### [Goal of the exercise]
Can you quote everything from "He said the" down to "the Twin Cities.", word for word, in the passage below on Minnesota HMO rate increases?

### [Excerpted text]
________________

Pat Drury, a health-care economist who is executive director of the Minnesota Coalition on Health, said she expects sharp increases to continue indefinitely until enough pressure builds to force doctors and others to get rid of the kind of "waste and unnecessary care" that's been reported in a joint study by UCLA and Rand Corp. researchers.

"Public and private employers will rebel," she said.

Kent Peterson, director of the Minnesota Health Department's HMO section, said the department doesn't consider the huge rate increases to be surprising.

"They had been having significant losses since 1986," Peterson said. "They have to get onto a correct rating system."

HMO executives said the increases are largely caused by inflation in the cost of providing health care and new state requirements that they build up financial reserves and contribute, along with health insurance companies, to a fund to support a high-risk health insurance pool.

But Peterson said he doesn't think those factors alone account for soaring premium schedules.

"I don't think medical care inflation is any different than it has been for some years," he said. "Setting up reserves required by state law is a very small factor, probably accounting for 1 to 2 percent of the rate increases. They have to build up to a total of 8.33 percent (of annual premium revenue) over a period of five years, so they will have to set aside 1 or 2 percent a year to accomplish that. And the contribution to the high-risk pool will account for less than 1 percent of the increase."

He said the Health Department is encouraging the HMOs to stay solvent by becoming more efficient as well as by increasing rates.

Health care economists have said HMOs were using artificially low premiums to compete for members and market share. Peterson said he thinks those days may be over in the Twin Cities, at least.

Don Gerhardt, executive director of MedCenters Health Plan, said he thinks the rate increases will begin to "tail off" in 1990, at least for his HMO. He and Group Health's Halvorson said the rapid increase in the use of magnetic resonance imaging (MRI), a new, expensive way to study the inside of the body without X-rays, has contributed to the escalation of health care spending in the Twin Cities.

________________

### [Material supplied]
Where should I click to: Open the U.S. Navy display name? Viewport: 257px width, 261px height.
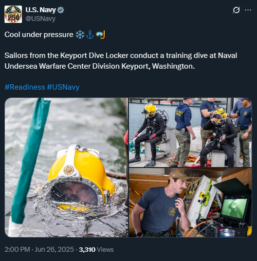40,10
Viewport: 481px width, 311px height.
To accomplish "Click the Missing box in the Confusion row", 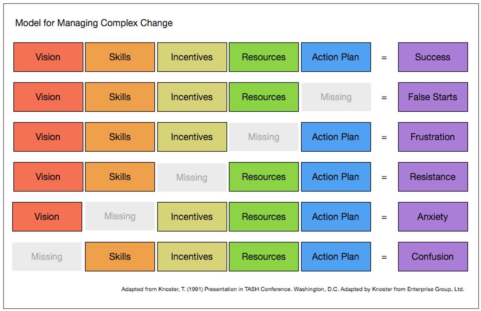I will click(47, 257).
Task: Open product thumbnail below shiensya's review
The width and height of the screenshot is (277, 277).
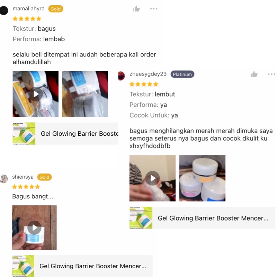Action: pos(23,266)
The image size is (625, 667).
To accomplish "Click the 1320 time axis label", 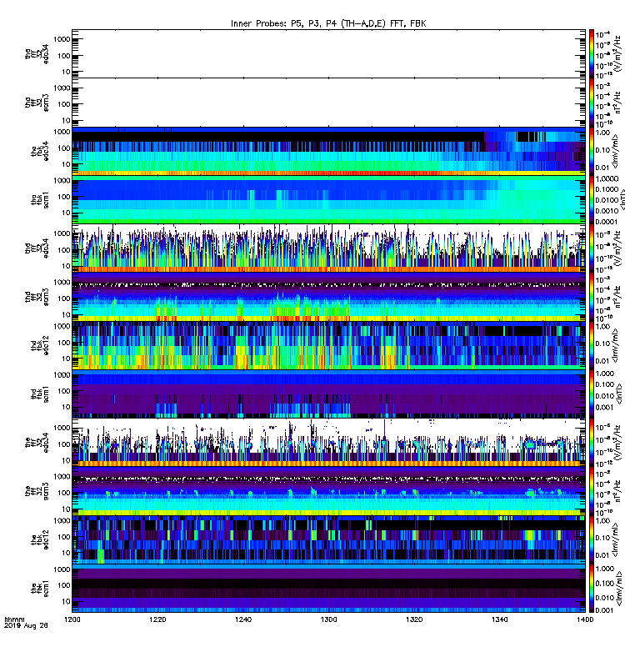I will [x=414, y=619].
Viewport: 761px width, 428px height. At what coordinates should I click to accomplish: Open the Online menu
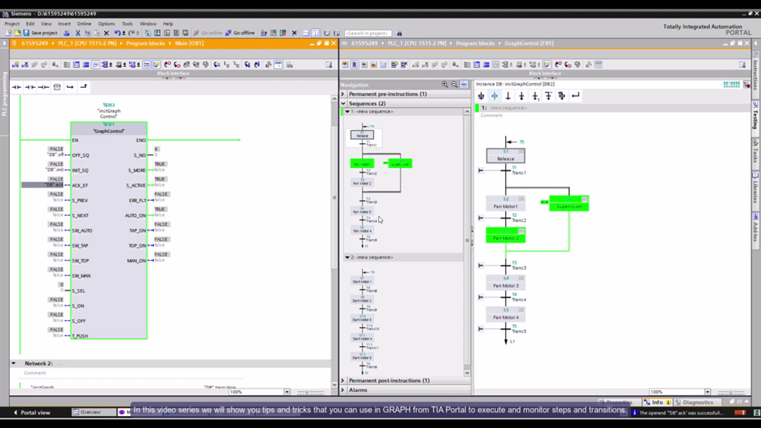point(84,24)
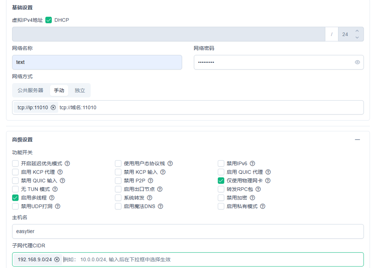Decrease the subnet mask value with down arrow
The width and height of the screenshot is (377, 268).
357,38
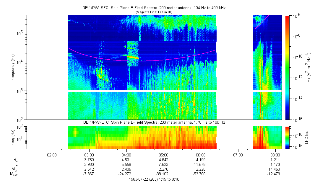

________________

### [Response to this exercise]
He said the Health Department is encouraging the HMOs to stay solvent by becoming more efficient as well as by increasing rates.

Health care economists have said HMOs were using artificially low premiums to compete for members and market share. Peterson said he thinks those days may be over in the Twin Cities, at least.

Don Gerhardt, executive director of MedCenters Health Plan, said he thinks the rate increases will begin to "tail off" in 1990, at least for his HMO. He and Group Health's Halvorson said the rapid increase in the use of magnetic resonance imaging (MRI), a new, expensive way to study the inside of the body without X-rays, has contributed to the escalation of health care spending in the Twin Cities.